C!ty'super, stylised in logos as "c!ty'super" (the company name is City Super Limited), is a retail chain in Hong Kong, mainland China and Taiwan. Positioned as a mega lifestyle specialty store, its core format of upmarket supermarkets sell primarily fresh produce and groceries. The Company also operates LOG-ON which offers stationery, cosmetics, gadgets, fashion accessories and travel goods. It also operates a food court business called cookedDeli. City’super specialises in upmarket specialist products and premium imported groceries, which differentiates it from other supermarkets that operate across Greater China.

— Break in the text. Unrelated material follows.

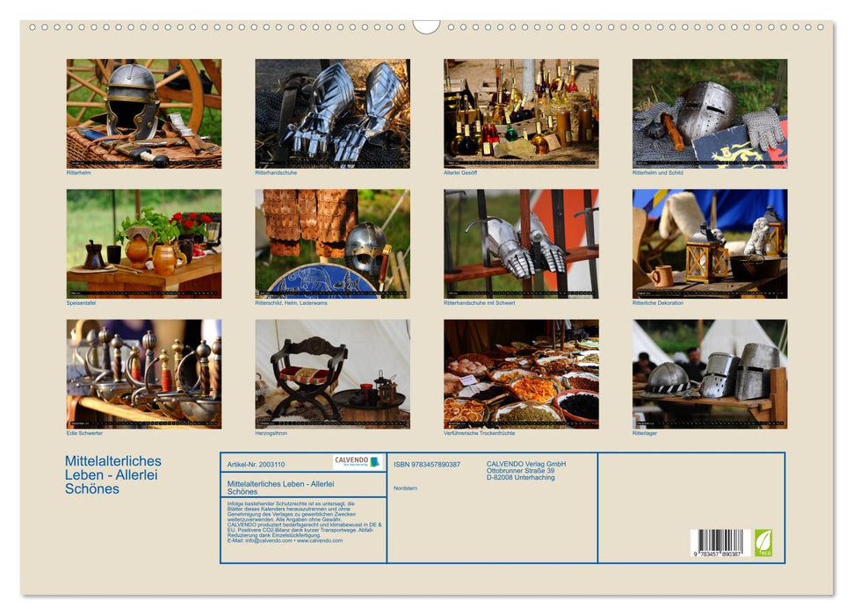
Task: Click the CALVENDO logo badge
Action: 358,462
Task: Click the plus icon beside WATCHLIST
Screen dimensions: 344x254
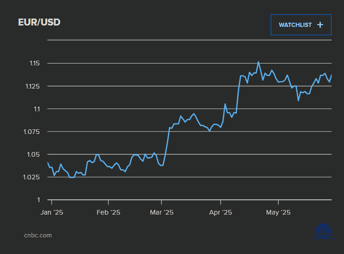Action: point(320,25)
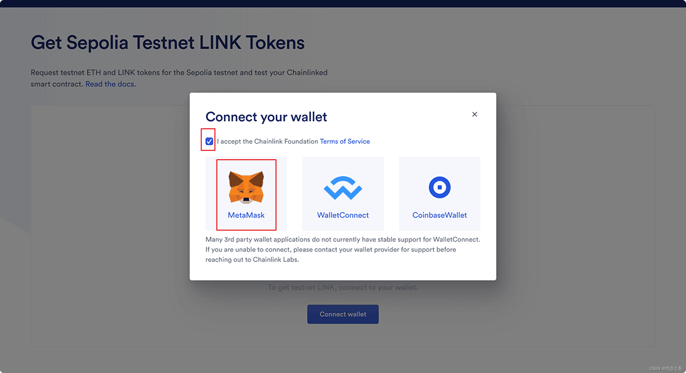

As of June 2018, the Company has 23 stores in Hong Kong, 10 in Shanghai and 8 in Taiwan under the 3 brands.

==Cultural impact==
city'super specialises in imported produce and goods and holds regular thematic promotional events to popularise its imported goods such as Taiwan Fair, Sake Fair, Cheese Fair, Seafood & Sparling Fair.

The chain has been called "elitist" with its premium and unique selection of specialist produce. Its high-end fruit is a popular choice for gift-giving especially during festivals and celebrations.

==Ownership==
city'super is majority owned by Fenix Group, with Wharf Group being the other key shareholder. It was acquired by China Resources in 2021.